To assess the accuracy of the pseudoinverse, the result of multiplying matrix-A by matrix-X (pseudoinverse) is compared with the appropriately sized identity matrix. This is based on the notion that the inverse of a matrix multiplied by the matrix itself is equal to the identity, i.e. A*A-1 = EYE where EYE is the identity matrix. The difference between EYE and A*X is compared via the Frobenius Norm and printed to the “Start” sheet. The closer this number is to zero, the closer the pseudoinverse is to the hypothetical inverse.

The condition number of matrix-A is also estimated by dividing the largest absolute value found in the diagonal matrix-S (from SVD) by the smallest absolute value. This number can be used to estimate the expected number of correct digits produced by inverting matrix-A.

By way of comparison between MATLAB’s “pinv” function and the pseudoinverse algorithm I wrote in VBA, I’ve carried out a couple of tests. These tests were carried out on a 15-stock variance-covariance matrix. The results of which are summarised below:

Test Matrix-A size Tol. Cond. # Rank Singular values F-Norm (VBA) F-Norm (MATLAB) Max. Diff. Matrix Type
1 15 x 15 1e-16 8.27e+01 15 0 2.09e-14 1.56e-14 4.64e-11 Square
2 14 x 15 1e-16 8.24e+01 14 0 2.16e-14 1.96e-14 4.58e-11 Underdetermined
3 15 x 14 1e-16 8.24e+01 14 0 7.82e-02 1.00e+00 4.56e-11 Overdetermined
4 16 x 16 1e-16 6.52e+16 15 1 1.00e+00 1.00e+00 4.81e-11 Square
5 15 x 16 1e-16 4.90e+16 14 1 1.00e+00 1.00e+00 4.59e-11 Underdetermined
6 16 x 15 1e-16 6.61e+16 14 1 1.00e+00 1.41e+00 4.65e-11 Overdetermined

Where ‘Max. Diff.’ represents the maximum difference between MATLAB’s “pinv” function and my VBA algorithm.

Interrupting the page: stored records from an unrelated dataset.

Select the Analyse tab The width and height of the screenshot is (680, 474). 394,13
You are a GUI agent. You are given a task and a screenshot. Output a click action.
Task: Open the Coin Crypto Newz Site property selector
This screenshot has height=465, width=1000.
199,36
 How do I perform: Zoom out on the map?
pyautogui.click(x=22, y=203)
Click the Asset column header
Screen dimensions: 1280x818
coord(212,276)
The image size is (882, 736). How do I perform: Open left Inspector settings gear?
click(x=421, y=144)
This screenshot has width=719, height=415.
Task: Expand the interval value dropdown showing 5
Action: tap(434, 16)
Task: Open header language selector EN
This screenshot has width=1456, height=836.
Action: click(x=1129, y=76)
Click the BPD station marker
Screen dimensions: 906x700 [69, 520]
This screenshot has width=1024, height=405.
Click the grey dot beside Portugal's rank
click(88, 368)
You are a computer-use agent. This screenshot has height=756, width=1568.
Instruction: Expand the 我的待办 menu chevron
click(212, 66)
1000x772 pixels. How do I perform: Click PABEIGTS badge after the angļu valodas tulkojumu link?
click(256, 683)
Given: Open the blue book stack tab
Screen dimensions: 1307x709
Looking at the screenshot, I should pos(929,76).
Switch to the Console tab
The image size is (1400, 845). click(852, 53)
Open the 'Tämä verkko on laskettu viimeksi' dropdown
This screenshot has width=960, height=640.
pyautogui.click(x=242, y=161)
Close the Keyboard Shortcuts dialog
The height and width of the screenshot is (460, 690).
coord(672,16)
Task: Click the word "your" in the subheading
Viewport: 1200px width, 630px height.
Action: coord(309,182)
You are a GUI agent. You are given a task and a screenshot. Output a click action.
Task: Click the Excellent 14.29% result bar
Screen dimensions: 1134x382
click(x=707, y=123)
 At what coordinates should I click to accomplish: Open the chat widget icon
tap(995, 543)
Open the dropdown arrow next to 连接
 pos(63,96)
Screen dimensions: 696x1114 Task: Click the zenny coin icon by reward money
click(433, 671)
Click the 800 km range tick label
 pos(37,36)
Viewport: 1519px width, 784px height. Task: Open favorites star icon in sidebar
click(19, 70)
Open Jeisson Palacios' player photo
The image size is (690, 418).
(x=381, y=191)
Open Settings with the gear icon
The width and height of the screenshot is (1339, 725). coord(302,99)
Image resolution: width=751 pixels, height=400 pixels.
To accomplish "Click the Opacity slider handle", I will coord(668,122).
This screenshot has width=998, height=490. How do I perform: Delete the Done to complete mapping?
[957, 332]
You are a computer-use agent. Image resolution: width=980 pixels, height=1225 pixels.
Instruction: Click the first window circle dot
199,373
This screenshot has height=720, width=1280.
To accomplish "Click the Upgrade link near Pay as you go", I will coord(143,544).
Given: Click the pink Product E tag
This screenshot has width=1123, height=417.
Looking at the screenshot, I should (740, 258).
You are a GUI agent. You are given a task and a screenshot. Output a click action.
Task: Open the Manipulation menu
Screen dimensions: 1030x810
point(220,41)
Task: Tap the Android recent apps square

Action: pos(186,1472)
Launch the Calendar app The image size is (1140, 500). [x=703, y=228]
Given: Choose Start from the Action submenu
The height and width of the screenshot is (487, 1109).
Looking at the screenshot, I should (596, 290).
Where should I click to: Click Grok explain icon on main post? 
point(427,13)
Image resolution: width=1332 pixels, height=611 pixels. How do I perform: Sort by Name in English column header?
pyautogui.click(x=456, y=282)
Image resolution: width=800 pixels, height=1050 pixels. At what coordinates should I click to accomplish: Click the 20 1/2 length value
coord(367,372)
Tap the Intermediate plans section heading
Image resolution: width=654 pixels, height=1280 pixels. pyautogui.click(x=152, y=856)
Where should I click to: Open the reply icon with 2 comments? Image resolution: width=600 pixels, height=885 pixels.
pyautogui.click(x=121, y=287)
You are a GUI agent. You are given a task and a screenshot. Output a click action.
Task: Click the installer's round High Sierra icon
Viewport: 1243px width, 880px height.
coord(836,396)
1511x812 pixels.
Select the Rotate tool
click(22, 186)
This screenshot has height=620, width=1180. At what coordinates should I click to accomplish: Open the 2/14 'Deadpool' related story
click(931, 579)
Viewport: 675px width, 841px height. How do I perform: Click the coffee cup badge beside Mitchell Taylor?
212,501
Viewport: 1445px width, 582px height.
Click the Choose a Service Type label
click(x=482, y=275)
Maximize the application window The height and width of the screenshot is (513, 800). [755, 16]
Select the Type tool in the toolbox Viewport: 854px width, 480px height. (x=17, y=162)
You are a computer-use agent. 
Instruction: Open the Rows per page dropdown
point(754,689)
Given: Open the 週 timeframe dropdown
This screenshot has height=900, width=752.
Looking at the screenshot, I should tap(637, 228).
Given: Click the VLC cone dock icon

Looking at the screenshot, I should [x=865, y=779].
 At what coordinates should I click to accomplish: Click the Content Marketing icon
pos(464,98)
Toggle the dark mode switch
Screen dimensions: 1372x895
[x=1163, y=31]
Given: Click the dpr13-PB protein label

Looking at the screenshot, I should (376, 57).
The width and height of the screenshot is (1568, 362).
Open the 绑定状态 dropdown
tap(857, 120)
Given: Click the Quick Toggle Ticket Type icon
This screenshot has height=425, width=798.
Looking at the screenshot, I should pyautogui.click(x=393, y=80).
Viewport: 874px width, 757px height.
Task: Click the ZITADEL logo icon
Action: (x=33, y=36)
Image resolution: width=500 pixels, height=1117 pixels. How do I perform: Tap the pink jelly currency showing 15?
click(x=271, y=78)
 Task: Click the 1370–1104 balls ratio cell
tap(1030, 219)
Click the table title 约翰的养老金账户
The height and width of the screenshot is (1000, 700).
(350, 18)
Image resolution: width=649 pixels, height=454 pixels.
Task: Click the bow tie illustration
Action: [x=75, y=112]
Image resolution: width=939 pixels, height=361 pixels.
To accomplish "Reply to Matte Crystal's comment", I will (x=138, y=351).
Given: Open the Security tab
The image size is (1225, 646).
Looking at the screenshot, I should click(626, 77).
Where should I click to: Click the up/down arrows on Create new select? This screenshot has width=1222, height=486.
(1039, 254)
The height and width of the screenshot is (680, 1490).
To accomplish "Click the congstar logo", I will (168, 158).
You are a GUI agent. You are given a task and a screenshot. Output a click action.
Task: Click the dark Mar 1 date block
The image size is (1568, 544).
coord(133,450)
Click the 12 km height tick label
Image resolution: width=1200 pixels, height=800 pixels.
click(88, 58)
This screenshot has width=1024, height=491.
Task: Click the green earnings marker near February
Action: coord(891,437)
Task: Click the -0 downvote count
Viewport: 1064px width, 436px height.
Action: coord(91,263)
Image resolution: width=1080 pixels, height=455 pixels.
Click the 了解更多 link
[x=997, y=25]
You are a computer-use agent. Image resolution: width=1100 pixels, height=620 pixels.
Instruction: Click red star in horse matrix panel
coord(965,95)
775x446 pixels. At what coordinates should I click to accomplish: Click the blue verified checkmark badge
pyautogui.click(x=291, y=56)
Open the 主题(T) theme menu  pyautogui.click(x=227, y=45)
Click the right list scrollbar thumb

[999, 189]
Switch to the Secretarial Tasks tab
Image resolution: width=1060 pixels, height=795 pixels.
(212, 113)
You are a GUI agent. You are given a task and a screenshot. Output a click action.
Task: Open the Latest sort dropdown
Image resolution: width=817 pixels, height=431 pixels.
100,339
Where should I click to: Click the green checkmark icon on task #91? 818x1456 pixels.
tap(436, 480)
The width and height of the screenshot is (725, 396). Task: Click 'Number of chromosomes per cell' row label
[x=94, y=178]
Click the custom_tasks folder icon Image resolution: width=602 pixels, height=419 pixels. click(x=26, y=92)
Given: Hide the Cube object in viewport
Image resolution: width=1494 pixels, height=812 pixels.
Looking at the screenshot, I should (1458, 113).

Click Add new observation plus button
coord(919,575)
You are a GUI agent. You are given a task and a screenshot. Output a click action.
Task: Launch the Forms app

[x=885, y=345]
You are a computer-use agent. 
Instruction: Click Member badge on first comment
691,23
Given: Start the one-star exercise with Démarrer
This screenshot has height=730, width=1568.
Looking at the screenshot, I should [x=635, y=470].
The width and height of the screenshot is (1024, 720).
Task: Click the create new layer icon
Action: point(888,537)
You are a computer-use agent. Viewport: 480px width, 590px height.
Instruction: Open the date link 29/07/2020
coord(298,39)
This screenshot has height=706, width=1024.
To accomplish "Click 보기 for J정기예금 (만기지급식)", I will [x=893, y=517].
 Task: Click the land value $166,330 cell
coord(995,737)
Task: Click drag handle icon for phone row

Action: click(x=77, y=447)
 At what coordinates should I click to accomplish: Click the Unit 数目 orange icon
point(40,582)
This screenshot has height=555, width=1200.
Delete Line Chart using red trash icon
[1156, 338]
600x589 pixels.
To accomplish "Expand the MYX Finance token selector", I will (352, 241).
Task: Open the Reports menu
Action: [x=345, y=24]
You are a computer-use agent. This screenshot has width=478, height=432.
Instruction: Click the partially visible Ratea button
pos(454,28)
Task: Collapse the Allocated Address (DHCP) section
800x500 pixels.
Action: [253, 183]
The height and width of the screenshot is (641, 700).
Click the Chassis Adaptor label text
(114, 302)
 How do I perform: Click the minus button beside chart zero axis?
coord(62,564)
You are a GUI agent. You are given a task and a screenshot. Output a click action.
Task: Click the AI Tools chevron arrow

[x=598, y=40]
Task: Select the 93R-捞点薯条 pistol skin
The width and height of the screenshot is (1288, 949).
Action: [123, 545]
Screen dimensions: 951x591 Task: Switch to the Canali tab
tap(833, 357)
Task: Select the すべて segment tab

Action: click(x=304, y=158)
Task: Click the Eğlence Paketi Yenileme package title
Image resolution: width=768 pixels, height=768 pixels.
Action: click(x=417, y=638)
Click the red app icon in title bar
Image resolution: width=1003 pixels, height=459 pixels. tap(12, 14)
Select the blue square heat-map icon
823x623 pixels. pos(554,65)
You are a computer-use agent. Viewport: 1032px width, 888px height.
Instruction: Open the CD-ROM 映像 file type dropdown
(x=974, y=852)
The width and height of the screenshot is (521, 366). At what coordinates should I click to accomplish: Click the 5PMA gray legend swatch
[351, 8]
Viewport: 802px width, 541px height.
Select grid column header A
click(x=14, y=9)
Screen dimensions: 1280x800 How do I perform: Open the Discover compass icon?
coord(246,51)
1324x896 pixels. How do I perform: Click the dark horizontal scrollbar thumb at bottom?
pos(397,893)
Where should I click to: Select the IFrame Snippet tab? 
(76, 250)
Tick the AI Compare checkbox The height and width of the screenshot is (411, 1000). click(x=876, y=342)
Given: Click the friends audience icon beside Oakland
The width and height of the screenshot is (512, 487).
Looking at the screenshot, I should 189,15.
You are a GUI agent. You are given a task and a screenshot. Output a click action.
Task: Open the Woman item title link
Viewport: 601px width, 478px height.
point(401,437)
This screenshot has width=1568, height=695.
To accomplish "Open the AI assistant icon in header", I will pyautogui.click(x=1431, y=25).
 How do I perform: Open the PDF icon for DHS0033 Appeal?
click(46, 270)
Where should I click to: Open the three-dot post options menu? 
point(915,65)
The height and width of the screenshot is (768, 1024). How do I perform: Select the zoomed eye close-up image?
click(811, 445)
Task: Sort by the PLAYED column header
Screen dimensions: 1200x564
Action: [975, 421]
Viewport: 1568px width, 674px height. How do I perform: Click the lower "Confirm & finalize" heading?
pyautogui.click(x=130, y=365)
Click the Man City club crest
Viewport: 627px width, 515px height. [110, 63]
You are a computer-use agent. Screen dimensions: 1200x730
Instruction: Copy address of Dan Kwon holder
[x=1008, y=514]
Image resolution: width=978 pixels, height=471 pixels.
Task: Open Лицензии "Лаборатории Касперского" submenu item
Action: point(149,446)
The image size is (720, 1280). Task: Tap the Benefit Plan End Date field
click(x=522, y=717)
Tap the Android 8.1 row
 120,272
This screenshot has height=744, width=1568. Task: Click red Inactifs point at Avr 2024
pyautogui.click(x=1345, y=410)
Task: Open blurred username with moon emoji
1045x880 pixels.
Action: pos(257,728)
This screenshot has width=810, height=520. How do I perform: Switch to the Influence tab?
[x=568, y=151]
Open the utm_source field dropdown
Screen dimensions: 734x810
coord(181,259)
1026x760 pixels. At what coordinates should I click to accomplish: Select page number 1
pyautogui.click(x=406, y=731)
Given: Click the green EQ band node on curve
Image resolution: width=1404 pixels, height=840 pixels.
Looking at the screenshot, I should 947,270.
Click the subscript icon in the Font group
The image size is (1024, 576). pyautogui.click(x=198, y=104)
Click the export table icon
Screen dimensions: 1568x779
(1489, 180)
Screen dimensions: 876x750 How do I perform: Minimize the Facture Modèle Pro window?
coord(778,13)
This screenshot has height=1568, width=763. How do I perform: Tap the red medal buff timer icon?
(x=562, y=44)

So basically, for overdetermined matrices (matrices with more rows than columns, equivalent to systems with more equations than unknowns) and matrices with singular values, both VBA and MATLAB functions produce pseudoinverse estimations lacking in accuracy (since an accurate result is not achievable under these circumstances given double-precision data types and the tolerance specified). For underdetermined matrices (matrices with less rows than columns, or systems with fewer equations than unknowns) and square matrices without singular values, both MATLAB and VBA functions produce pseudoinverse estimations with up to approximately 14 decimal places of accuracy.

The MATLAB and VBA functions typically produce results of comparable accuracy according to the Frobenius Norms. The maximum differences observed between the results of the two functions are less meaningful in terms of accuracy but still serve as an indicator to correctness.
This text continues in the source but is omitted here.